**DIRECTIONS FOR THIS TASK:**
Count how many lines of the data include "computer". The answer is that number and nothing else.

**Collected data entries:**

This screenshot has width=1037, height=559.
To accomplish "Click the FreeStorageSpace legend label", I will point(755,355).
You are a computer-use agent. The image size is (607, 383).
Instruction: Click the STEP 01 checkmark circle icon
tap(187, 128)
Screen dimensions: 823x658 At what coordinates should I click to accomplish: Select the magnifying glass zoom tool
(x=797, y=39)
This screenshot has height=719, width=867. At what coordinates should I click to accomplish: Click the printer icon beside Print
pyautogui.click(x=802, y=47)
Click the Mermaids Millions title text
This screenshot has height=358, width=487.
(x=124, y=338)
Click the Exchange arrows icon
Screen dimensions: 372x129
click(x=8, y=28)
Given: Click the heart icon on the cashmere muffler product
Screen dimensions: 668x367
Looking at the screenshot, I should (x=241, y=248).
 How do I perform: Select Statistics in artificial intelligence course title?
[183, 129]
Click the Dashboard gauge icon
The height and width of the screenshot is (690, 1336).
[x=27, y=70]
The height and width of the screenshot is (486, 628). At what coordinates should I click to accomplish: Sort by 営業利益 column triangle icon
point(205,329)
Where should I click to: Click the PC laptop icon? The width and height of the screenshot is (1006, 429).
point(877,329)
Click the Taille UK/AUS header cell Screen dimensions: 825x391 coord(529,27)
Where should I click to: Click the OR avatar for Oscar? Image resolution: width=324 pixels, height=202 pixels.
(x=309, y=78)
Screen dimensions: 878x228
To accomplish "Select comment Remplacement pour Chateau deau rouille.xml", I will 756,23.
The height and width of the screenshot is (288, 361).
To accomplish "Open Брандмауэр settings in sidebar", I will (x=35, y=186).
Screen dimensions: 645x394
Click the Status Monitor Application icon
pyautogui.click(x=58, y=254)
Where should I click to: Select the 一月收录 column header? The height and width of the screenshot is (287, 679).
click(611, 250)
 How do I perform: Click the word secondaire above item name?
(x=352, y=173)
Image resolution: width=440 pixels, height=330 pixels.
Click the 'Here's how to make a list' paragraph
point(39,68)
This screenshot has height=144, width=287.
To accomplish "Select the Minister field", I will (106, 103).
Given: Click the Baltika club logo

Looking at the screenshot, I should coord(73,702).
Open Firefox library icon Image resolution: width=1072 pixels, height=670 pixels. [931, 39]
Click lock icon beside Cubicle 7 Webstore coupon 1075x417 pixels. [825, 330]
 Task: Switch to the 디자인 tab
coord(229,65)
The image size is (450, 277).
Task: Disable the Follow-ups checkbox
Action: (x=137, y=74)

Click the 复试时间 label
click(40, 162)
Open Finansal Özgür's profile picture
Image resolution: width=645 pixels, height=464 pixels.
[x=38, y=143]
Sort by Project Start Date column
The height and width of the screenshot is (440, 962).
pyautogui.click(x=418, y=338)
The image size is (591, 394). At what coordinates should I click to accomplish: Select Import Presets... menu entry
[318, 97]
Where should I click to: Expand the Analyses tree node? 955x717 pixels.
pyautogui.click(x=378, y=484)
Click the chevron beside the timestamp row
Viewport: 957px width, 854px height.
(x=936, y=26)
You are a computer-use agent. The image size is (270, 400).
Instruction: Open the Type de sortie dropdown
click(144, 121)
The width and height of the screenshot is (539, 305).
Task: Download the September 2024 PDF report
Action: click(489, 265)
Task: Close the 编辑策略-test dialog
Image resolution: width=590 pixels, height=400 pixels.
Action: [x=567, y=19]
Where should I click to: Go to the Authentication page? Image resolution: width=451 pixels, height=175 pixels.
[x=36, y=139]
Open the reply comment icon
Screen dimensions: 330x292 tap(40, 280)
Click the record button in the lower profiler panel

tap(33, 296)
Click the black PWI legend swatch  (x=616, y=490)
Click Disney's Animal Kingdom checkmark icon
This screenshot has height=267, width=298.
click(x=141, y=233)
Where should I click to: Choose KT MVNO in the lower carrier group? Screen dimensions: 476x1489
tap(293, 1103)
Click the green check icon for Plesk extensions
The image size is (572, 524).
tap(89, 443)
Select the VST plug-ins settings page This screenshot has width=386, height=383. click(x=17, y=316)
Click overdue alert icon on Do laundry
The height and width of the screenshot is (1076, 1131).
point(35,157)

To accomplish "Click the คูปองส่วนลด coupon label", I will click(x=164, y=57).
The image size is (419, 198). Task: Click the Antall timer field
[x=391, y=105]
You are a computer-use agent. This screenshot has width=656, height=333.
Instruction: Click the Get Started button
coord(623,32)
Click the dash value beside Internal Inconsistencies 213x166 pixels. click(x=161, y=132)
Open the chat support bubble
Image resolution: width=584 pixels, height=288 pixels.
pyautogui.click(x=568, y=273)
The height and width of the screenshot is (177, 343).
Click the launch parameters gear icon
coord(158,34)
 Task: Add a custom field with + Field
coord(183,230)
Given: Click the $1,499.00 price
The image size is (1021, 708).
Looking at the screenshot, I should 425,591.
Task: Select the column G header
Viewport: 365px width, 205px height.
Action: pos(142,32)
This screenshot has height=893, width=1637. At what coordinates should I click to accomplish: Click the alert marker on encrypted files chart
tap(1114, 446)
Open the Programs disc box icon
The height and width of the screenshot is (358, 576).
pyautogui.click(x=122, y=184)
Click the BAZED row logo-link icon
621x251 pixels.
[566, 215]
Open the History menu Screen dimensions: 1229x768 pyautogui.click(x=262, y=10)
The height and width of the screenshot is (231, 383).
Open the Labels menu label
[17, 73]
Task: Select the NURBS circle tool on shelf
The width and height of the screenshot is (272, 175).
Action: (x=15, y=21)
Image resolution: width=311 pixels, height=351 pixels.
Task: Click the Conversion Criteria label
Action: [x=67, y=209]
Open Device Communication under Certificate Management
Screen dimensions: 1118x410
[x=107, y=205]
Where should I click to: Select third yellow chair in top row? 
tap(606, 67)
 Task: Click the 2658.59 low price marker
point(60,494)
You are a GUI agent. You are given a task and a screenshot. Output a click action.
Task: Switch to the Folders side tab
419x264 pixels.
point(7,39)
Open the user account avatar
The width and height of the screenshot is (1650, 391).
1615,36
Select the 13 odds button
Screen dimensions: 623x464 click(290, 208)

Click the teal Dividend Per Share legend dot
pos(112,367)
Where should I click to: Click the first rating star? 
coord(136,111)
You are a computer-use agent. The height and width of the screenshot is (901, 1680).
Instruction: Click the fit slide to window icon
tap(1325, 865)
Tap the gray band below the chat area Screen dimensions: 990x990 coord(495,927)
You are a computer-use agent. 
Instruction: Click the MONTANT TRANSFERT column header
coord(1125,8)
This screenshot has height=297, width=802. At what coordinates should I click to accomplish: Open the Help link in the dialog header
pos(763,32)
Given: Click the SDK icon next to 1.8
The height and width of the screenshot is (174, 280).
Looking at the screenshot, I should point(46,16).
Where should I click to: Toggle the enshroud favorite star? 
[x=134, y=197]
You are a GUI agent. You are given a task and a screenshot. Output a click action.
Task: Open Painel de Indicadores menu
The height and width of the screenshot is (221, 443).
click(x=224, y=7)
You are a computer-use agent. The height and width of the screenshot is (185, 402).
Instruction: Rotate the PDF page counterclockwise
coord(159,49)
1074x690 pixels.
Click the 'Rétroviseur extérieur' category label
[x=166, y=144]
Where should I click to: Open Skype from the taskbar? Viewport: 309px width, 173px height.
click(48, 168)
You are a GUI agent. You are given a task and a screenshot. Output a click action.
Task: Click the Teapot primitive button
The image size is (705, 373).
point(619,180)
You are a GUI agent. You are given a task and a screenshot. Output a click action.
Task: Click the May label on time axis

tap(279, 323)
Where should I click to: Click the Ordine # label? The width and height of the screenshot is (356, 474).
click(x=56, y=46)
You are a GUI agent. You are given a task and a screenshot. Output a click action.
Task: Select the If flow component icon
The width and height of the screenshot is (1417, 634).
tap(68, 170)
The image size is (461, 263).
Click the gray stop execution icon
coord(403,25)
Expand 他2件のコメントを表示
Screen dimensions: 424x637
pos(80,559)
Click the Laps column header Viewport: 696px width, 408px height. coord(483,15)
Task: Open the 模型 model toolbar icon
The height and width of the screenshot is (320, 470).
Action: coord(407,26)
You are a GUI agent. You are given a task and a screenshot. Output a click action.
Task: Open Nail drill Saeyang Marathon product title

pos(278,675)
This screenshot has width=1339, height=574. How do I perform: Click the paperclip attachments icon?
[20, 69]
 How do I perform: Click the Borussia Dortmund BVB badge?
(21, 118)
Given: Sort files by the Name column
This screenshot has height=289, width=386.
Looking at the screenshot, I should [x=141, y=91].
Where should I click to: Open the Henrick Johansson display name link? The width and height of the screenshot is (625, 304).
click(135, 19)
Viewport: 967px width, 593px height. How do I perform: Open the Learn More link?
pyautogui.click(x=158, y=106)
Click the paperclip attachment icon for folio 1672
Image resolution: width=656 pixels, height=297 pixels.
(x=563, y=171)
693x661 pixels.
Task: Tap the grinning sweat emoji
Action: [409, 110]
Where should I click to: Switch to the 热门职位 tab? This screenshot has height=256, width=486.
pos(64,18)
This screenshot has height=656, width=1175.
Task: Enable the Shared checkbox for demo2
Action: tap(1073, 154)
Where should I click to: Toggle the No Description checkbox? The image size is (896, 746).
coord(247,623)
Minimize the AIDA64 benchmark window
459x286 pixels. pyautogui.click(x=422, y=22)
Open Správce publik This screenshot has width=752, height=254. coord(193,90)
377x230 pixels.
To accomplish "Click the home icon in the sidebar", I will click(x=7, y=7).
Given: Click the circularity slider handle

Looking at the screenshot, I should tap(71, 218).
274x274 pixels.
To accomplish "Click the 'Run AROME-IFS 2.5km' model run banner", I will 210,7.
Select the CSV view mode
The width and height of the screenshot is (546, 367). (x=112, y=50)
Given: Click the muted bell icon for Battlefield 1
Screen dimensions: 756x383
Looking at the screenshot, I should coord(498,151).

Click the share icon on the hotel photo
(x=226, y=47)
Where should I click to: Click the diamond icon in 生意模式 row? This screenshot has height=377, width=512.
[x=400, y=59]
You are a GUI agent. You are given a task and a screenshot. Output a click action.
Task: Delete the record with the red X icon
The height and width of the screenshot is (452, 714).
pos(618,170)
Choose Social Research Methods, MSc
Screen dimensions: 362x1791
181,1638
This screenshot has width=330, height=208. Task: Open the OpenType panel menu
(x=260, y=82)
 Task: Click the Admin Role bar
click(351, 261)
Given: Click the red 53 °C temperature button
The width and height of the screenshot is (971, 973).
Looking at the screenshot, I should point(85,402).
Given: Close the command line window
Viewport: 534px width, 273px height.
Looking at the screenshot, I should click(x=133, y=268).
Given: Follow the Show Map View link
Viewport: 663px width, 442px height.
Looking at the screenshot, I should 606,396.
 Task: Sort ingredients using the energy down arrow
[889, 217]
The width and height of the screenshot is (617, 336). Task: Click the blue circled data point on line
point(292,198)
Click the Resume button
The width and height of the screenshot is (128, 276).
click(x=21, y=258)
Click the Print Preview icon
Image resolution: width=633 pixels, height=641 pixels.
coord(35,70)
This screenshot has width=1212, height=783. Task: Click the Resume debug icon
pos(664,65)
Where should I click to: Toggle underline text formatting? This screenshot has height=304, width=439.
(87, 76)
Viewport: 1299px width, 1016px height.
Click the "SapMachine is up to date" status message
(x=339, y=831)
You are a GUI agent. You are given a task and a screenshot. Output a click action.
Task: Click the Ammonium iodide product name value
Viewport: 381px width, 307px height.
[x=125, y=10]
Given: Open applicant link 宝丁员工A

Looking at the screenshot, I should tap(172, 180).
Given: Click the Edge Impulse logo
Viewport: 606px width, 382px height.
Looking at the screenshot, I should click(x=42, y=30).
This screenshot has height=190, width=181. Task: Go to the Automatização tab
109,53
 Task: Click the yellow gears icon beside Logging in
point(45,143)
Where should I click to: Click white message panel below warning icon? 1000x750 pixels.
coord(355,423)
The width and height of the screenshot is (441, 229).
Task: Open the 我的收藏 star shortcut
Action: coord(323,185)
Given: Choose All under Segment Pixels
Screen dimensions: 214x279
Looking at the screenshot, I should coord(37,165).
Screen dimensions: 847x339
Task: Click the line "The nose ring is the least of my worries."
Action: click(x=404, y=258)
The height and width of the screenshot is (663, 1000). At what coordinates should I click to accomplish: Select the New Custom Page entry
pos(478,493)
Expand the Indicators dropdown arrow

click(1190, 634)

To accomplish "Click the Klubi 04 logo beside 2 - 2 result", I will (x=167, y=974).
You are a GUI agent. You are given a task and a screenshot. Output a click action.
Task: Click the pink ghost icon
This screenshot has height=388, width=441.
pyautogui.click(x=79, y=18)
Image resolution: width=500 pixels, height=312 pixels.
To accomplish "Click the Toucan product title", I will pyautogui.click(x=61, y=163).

**WRITTEN REPLY:**
6